With a three camera setup, your videographer(s) may either have 3 static angles (one on the bride, groom and a safety) or 2 static angels and a floater. This reduces the risk significantly as you’ll have another camera to cut to if the other two don’t have a good angle.

Three static camera set up

The best setup for this is to have a camera on the groom, a safety full-stage camera, and a floater camera. This will make sure you get the groom’s reaction and the bride walking down the aisle. If you only have one videographer, the groom may step out of frame from his static camera. Without two videographers, you run a high risk of missing the groom’s reaction.

The Advanced Setup

The advanced setup uses 4 cameras to ensure everything is captured. I wouldn’t recommend this be done by only one videographer. We use a 2 person and 4 camera setup when we capture full ceremony videos. You can see what that looks like below.
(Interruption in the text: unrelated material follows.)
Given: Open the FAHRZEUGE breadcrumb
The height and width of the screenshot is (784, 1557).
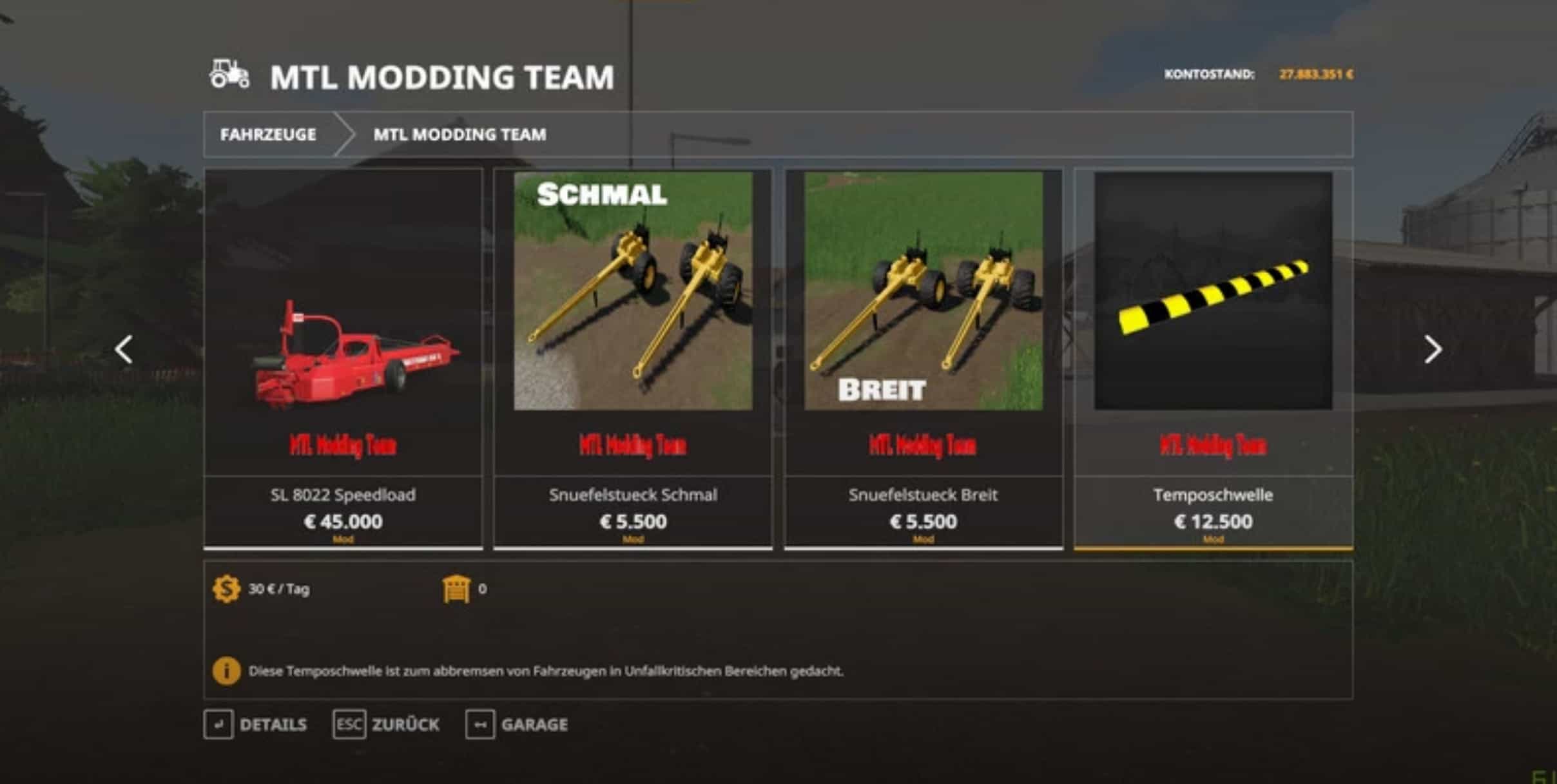Looking at the screenshot, I should tap(268, 135).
When running four cameras, you get static cameras on the bride, groom, and the full stage ceremony shot. On top of that, you have a floating camera that brings attention to details and gets close up shots of speakers.

Why you may not need a full wedding film at all

Most full edits should be fairly standard given the variables we talked about. However, creative edits vary significantly. Most companies should offer a creative edit. This showcases all the moments throughout the day. It’s important to hire someone that has a portfolio that aligns with what you like. Some creative edits are only edited to music. Make sure your videographer is recording speeches if you want that in your film.

Are you on the fence when it comes to getting full ceremony coverage? The following advice varies depending on what company you hire. When getting a creative edit, the videographer rolls the camera on the most important speeches. The mindset of shooting a full ceremony and a story film are quite different. Full ceremony films require the videographer to always have a clean angle at every moment to create one seamless video. That means a solo shooter has to make the safest choice rather than the best choice. Safe choices are further away, less intimate, and don’t get detailed up close shots of things like putting on your rings.

How a film can look better while staying in budget

When our company shoots creative edits, the videographer makes judgment calls on where to focus the camera. All the audio is still recorded separately. This means the videographer can get a close up on the person talking and then pan down to get a close up of the rings. He/she can cut out the camera movements so everything feels smooth. The speeches can be overlaid on other footage throughout the day. Below is an example of what our single shooter can accomplish with one camera.

As you can see from the above example, a creative edit doesn’t capture the whole wedding ceremony and speeches in their entirety. It does, however, showcase the big moments. If you want to capture the full ceremony and toasts, you’ll want to get a package that includes it. If you just want to relive the overall experience, a creative edit is your best choice. You can also get both if you want. Hope this has helped you understand the differences when picking ceremony coverage. Make sure to ask your videographer how he or she plans to film it before you book them.